**DIRECTION 1:** List every value of the invoking ratio ε that the passage below on the meta controller's cloud-based re-fresh sets as a constraint.
**DIRECTION 2:** According to the passage below on the meta controller's cloud-based re-fresh, what happens to the performance of MCRec as ε decreases?
**DIRECTION 3:** Pick up the passage below on the meta controller's cloud-based re-fresh after its final line, and keep writing in the same style.

To consider the computational constraint of the cloud resource, we apply the RSLS method defined by Eq. (5) to incorporate the invoking ratio $\epsilon$ on the cloud-based re-fresh. Specifically, we set different $\epsilon$ constraints e.g., $\epsilon=0.5$ , $\epsilon=0.3$ , $\epsilon=0.1$ , which requires the invoking of the cloud-based re-fresh among all selection from three mechanisms not to outperform the constraint. By applying LS to learn the meta controller, the partial results of the CTR performance are summarized in Table 2 and the trade-off between the recommendation performance of meta controller and $\epsilon$ is plot in Figure 4. According to the results, we can see that with $\epsilon$ decreasing, namely increasing the invoking constraint about the cloud-based re-fresh, the performance of MCRec all approximately monotonically decreases. On one hand, this indicates the cloud-based re-fresh is an important way to complement the current session recommendation. On the other hand, it is also limited to the real-world computing resources available especially for the large-scale industrial scenarios where there are billions of customers. Therefore, it is still a trade-off between the better performance and more computation resources. Nevertheless, the discounted performance of meta controller (e.g., MCRec ( $\epsilon=0.1$ ) in Table 2) still shows the gain by the proper mixing compared to CRec and ORec.

Table 4. The collaborative recommendation performance (HitRate

@

1 and AUC) of arbitrary two recommendation mechanisms on three datasets controlled by Meta Controller. ①, ② and ③ respectively denotes CRec, ORec, CRRec.

**LISTED ENTRIES:**

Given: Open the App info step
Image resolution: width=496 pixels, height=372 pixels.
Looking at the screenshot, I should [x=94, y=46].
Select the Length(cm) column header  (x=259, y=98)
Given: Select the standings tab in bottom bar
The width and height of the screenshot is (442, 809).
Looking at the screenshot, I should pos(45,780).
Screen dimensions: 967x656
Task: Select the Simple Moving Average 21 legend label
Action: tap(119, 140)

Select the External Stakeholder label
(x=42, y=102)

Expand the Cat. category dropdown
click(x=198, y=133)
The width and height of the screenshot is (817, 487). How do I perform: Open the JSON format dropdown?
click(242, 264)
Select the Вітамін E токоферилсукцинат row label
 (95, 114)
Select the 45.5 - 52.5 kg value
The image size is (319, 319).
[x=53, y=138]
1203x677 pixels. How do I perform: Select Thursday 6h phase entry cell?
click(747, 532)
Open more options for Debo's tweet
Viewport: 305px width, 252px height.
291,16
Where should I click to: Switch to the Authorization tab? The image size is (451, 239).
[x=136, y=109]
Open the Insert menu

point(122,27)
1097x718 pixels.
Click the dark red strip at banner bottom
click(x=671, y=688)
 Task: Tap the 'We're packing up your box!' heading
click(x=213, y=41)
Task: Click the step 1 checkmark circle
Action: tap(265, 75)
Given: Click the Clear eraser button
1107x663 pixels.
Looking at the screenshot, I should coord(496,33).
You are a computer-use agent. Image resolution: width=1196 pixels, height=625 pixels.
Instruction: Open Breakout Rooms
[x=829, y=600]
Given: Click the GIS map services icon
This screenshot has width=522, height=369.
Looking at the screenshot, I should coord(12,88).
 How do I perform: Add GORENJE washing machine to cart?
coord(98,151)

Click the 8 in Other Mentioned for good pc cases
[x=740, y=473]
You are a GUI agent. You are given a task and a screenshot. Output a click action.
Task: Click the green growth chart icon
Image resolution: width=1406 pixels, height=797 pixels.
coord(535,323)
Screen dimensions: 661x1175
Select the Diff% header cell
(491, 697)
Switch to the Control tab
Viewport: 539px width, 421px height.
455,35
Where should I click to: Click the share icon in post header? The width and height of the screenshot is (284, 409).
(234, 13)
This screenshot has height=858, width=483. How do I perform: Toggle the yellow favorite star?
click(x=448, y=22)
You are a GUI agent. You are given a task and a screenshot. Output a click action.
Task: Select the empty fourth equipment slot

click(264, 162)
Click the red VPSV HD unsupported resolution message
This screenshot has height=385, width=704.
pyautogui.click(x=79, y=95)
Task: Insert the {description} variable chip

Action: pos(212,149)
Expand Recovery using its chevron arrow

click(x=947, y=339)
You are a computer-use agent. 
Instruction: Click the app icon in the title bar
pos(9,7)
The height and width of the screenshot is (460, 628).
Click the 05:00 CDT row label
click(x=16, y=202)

**FINAL ANSWER 1:** 0.5, 0.3, 0.1

**FINAL ANSWER 2:** It decreases approximately monotonically.

**FINAL ANSWER 3:**
Dataset	Movielens		Amazon		Alipay
Dataset	HR $@$ 1	AUC	HR $@$ 1	AUC	HR $@$ 1	AUC
①+②	36.72	93.60	17.31	77.95	17.82	72.78
①+③	37.27	93.88	17.56	78.98	17.95	73.21
②+③	37.88	93.90	17.70	79.05	17.98	73.34

4.2.3. RQ3

Here, we present more analysis about meta controller.

For the first ablation study, we discuss the degeneration of meta controller from the mixture of three kinds of recommendation mechanisms to arbitrary two types of recommendation mechanisms. Correspondingly, the arbitrary two of three sets during the sample construction stage are used and the 3-category classification problem is then reduced to 2-category classification in meta controller. As shown in Table 4, among three cases of collaboration, the combination between on-device recommender and the cloud-based re-fresh achieves the best performance. This indicates the merits of real-time features are important to improve the final model performance. However, in terms of the independent CRRec in Table 2, such performance is comparable on Alipay. One potential explanation is, in addition to the benefit from the real-time user behavior, the cloud-based recommender provides the sufficient capacity to consider the case of the slowly-changing user interests, which is more complementary to ORec and CRRec together.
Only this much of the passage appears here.